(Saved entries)
┌──

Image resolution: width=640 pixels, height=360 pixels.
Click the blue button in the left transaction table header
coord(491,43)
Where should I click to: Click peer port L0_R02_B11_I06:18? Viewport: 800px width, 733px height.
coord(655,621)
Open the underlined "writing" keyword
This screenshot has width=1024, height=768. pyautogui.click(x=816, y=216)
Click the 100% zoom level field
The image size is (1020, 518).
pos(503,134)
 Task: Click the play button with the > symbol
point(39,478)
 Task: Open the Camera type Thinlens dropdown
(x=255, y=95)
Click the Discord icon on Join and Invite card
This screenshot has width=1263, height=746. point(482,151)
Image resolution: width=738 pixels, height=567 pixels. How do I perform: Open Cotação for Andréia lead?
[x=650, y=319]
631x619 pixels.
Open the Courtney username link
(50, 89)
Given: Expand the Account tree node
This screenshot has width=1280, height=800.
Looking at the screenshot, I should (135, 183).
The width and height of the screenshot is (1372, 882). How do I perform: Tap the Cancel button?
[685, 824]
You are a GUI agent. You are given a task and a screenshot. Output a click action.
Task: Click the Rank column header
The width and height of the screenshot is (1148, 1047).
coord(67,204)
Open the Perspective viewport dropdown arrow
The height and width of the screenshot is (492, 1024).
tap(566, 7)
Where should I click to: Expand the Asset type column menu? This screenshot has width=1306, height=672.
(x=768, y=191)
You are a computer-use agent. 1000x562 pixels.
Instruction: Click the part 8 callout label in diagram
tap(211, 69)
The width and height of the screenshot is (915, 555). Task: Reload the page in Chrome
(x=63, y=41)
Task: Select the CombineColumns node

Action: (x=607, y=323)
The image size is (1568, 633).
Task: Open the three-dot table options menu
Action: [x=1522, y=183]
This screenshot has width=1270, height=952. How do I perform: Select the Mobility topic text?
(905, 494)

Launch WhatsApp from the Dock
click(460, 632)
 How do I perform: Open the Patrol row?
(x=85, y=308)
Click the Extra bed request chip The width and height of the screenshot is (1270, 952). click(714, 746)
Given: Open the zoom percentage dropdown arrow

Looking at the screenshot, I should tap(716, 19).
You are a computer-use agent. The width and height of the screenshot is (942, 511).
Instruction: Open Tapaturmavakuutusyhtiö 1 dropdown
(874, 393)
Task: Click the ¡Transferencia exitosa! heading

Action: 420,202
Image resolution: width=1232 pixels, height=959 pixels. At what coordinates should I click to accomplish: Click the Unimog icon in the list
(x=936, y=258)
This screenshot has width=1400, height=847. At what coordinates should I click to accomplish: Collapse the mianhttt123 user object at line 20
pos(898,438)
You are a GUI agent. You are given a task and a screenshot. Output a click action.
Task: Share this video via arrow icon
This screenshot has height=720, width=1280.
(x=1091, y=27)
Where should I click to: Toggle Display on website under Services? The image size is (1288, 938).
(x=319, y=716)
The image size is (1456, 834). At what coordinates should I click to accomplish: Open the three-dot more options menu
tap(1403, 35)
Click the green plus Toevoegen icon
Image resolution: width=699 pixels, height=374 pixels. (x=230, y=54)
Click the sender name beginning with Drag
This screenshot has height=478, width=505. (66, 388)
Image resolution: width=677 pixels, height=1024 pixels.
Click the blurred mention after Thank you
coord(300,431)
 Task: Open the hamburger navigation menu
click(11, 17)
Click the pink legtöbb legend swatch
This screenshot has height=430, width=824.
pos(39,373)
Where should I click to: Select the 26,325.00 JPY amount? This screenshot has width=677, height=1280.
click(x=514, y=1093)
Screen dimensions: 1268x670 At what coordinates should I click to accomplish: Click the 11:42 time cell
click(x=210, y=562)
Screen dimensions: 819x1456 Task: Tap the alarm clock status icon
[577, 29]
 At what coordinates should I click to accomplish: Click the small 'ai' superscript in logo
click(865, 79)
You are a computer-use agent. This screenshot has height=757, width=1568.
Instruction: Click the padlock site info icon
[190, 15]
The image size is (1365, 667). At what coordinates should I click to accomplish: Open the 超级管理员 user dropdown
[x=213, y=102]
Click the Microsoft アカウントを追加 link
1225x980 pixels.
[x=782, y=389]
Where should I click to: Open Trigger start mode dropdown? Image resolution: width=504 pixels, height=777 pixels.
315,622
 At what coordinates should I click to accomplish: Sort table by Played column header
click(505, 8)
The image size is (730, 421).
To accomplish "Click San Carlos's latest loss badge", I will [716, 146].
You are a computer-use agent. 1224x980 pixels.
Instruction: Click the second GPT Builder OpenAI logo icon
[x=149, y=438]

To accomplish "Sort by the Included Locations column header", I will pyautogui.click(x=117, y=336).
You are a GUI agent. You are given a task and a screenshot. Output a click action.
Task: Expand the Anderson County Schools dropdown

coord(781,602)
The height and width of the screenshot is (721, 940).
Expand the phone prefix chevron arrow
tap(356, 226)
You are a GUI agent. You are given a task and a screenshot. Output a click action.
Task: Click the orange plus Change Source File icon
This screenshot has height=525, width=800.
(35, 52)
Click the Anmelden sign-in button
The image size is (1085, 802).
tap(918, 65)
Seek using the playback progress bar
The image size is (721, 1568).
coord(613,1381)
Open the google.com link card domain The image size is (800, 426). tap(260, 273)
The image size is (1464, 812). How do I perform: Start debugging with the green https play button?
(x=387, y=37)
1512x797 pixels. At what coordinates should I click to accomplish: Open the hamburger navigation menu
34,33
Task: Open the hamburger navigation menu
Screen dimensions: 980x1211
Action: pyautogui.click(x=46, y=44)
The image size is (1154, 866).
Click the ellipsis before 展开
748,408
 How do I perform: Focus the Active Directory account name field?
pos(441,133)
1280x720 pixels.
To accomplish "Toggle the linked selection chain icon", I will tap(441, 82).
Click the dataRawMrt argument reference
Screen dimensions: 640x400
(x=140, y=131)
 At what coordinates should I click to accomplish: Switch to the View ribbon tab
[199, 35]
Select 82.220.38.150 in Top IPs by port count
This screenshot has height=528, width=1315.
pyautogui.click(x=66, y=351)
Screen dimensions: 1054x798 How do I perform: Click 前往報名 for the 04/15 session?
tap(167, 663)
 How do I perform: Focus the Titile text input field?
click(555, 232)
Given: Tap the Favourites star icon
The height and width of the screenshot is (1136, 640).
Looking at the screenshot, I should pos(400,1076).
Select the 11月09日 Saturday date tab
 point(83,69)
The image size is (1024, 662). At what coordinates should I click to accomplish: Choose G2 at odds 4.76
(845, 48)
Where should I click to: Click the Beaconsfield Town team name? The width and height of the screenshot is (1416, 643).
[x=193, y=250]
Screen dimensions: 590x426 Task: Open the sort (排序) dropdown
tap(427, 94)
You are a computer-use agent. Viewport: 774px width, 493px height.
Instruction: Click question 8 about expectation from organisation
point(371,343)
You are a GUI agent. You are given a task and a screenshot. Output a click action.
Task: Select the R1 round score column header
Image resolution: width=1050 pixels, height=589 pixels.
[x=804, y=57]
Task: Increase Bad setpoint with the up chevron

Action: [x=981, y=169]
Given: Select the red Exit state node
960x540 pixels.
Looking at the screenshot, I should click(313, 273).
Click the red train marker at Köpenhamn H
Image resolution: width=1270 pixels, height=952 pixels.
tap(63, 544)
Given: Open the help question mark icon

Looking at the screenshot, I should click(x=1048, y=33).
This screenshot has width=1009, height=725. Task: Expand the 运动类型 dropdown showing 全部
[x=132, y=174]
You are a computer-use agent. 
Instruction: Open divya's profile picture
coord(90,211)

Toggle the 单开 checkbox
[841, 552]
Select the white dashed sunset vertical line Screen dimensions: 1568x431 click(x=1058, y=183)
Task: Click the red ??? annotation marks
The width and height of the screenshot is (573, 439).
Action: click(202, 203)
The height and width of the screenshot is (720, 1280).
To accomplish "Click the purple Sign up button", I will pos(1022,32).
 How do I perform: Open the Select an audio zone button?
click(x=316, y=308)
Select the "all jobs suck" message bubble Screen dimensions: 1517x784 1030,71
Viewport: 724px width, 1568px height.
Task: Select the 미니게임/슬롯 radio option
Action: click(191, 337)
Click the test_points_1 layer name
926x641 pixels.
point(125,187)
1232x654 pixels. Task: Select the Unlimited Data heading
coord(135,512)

└──

■ **WORK REQUEST**
When the entries above show the word "computer" in a line, copy that line out.

■ **TASK RESPONSE**
You are a computer-use agent. 1000x562 pixels.
You are a computer-use agent. The width and height of the screenshot is (942, 511).
You are a computer-use agent. This screenshot has height=757, width=1568.
You are a computer-use agent. 1224x980 pixels.
You are a computer-use agent. Viewport: 774px width, 493px height.
You are a computer-use agent. 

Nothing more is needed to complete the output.